Entirely truthful or not, I absolutely love this description by the historian Jordanes of the sheer volume of gore:

“For, if we may believe our elders, a brook flowing between low banks through the plain was greatly increased by blood of the slain. It was not flooded by showers, as brooks usually rise, but was swollen by a strange stream and turned into a torrent by the increase of blood. Those whose wounds drove them to slake their parching thirst drank water mingled in gore. In their wretched plight they were forced to drink what they thought was the blood they had poured from their own wounds.” [Link]

This one, by Damascius, while fanciful, is kind of cool as well:

“…[The fighting was so severe] that no one survived except only the leaders on either side and a few followers: but the ghosts of those who fell continued the struggle for three whole days and nights as violently as if they had been alive; the clash of their arms was clearly audible.”

Bathed in blood

Monday, June 18th, 2007

The taurobolium was the practice of sacrificing a bull to the gods (usually Magna Mater and Attis) in ancient Rome.

“A man descends into a pit or trench, wearing a toga of which one fold covers his ribbon-adorned head.

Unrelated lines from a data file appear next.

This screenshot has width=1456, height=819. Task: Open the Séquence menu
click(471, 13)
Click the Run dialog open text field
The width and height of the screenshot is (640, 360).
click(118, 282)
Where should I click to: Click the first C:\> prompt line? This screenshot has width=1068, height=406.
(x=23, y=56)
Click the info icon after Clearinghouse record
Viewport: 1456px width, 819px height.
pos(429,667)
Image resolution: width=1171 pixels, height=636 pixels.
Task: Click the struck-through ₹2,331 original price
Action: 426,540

The pit is covered with an openwork platform or flooring with many holes in it. A bull is then brought and its chest hacked with blows from a spear.”

The huge wound spouts a flood of hot blood…which seethes in all directions…Through the countless channels provided by the perforations a stinking torrent falls. The priest enclosed in the pit gets the full force of it, exposing his befouled head to every drop; his robe and his whole body reek. Worse is to come! He tilts his head backwards, exposing his cheeks, his ears, his lips and nostrils, even his eyes. Without sparing his palate, he soaks his tongue in it, until his whole body is impregnated with this horrible, dark blood.” (Prudentius, Peristaphanon, X, 1028-40).

“The victim is removed, the cover taken off, and the ‘the pontiff, dreadful to see’ is extracted from the pit. He is hailed ‘with the idea’ that vile blood…has purified him while he was hidden in these shameful depths.’…in the Roman era the process consisted of being immersed in the spilt blood in order to identify oneself ritualistically, though imaginarily, with the victim. It was a substitution sacrifice. Inscriptions inform us that the slaughtered bull’s testicles were cut off and buried beneath an altar, just as the vires [meaning nutsack] of the castrated galli were ritually interred. [Link]

There’s actually a scene in the awesome, but cancelled HBO television show, Rome, where Attia of the Julii participates in the ceremony and is suitably doused.

Bathed in the blood of a bull, mouth and nose filled—just completely saturated in gore. That must have been one hell of a visual.

Fuck flowers. Give me goat’s blood!

Tuesday, February 14th, 2006

So today may be Valentine’s Day, the world’s lamest holiday to throw money away on, but you may or may not know that this stupid-ass card and candy exchanging day was originally a replacement for a Roman holiday called Lupercalia.

To quote Wikipedia:

The religious ceremonies were directed by the Luperci, the “brothers of the wolf”, priests of Faunus, dressed only in a goatskin. During Lupercalia, a dog and two male goats were sacrificed. Two patrician youths were anointed with the blood, which was wiped off with wool soaked in milk, after which they were expected to smile and laugh. The Luperci afterwards dressed themselves in the skins of the sacrificed goats, in imitation of Lupercus, and ran round the Palatine Hill with straps, cut from the skins, in their hands. These were called Februa. Girls would line up on their route to receive lashes from these whips. This was supposed to ensure fertility.

Let’s see… You got goat killing, dog sacrificing and pouring blood over rich young men. There’s some dairy in the mix, nothing wrong with that… Next you’re dressing the bloody dudes in goat costumes, forcing them to laugh and smile while they whip young women with animal skin. Hmmm.

Now that sounds like a fucking holiday.

Why on earth are people still sending cards, buying flowers and [gags on vomit] going to church on this day, when you could be covered in blood, whipping some chick? Where the fuck have our values and priorities gone?